Light value¶

The NCEI website provides a detailed explanation of the products they offer. For our analysis we chose to use the vcm series which contain floating point radiance values with units in nanoWatts/cm2/sr.

These units nanoWatts/cm2/sr do not allow us to compare city areas. Therefore we needed a unit which would allow us to sum all of the pixel values within a city's footprint.

Conversion¶

Following the information provided in this article we derived the following conversion factor which we performed on a pixel by pixel basis.

Each pixel's width is 15 arc-seconds. At the equator an arc-second of longitude approximately equals an arc-second of latitude which is approximately 30 meters.
$$(30m \cdot \frac{1 \ \mathrm{cm}}{0.01 \ \mathrm{m}} \cdot 15)^2 = 2.025*10^9 \mathrm{cm}^2$$

The steradian sr is the SI unit for measuring solid angles corresponding, therefor by multiplying the pixel area by $2\pi$ we have an area reflected on a flat surface.

\frac{1 nW}{\frac{cm^2}{sr}} \cdot \frac{2.025 \cdot 10^9cm^2}{2\pi \ \mathrm{sr}} = 3.223 \cdot 10^8 nW

Since the purpose of this exercise it so allow for city comparison on a chart we did not want to have very large values so we will convert nanoWatts into watts.

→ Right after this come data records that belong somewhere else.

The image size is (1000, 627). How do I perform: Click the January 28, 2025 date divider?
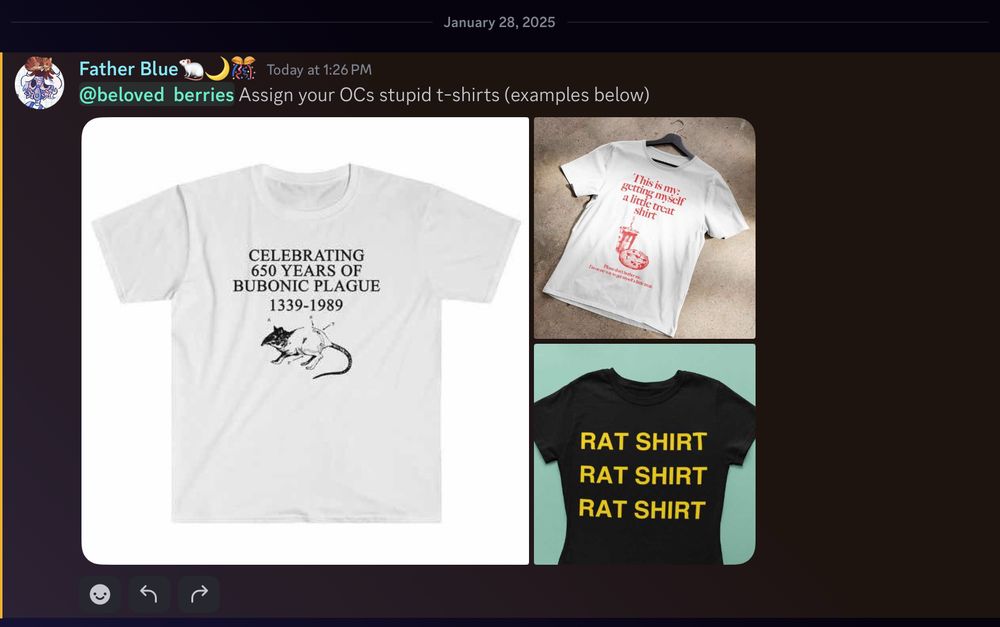(x=499, y=22)
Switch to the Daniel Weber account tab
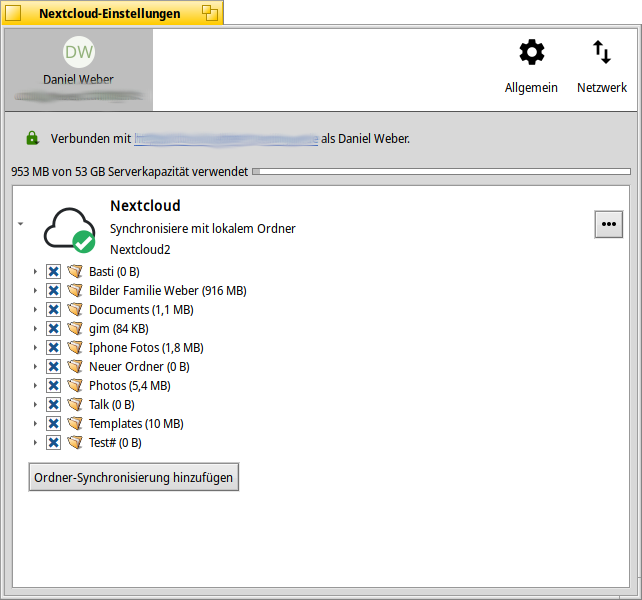Image resolution: width=642 pixels, height=600 pixels. pos(78,68)

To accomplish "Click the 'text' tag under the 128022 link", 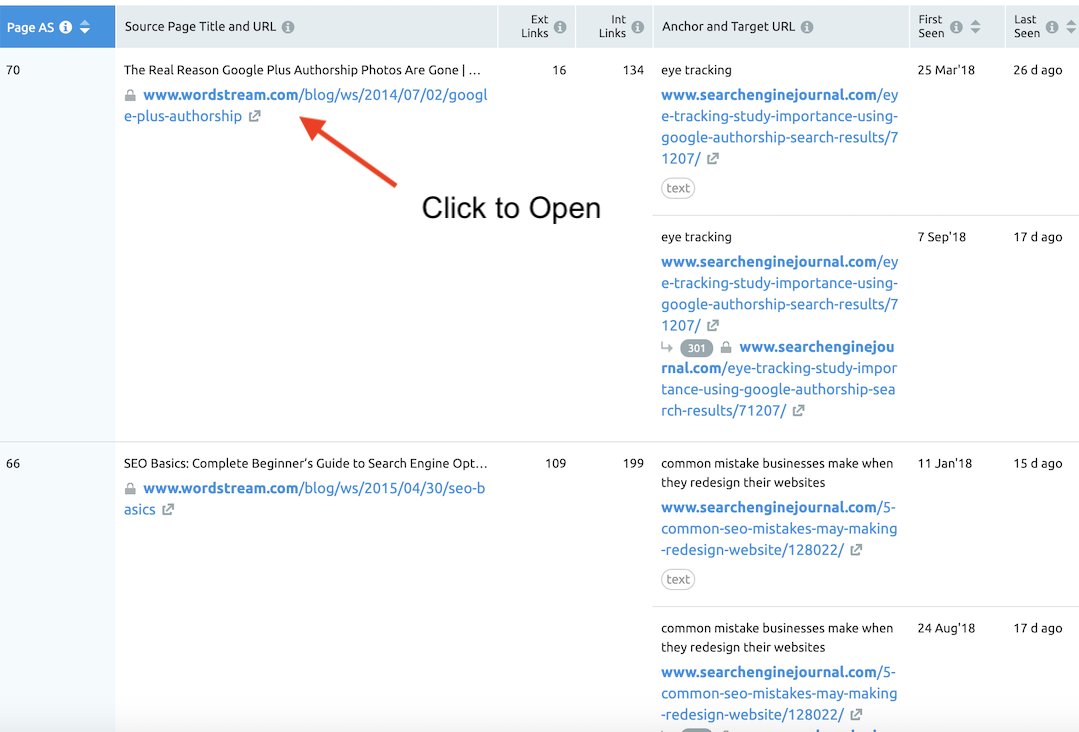I will pos(678,579).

3.223 \cdot 10^8 \ \mathrm{nW} \cdot \frac{1 \ \mathrm{W}}{10^9 \ \mathrm{nW}} = 0.322 \ \mathrm{W}

Therefor we can multiple each pixel by $0.322$ allowing us to sum all pixel values within a city. We refer to the sum of all pixles within a city as the city's $lightValue$

Future work¶

In order for us to utilize this conversion we have to assume each pixel takes up the same area of the earth's surface. We know this is not true, however since we are utilizing this to compare cities within relatively small countries we believe this is safe assumption to make.

Therefore to increase the accuracy of our analysis we would like to calculate the true arc-second to meters on earth surface for each pixel value.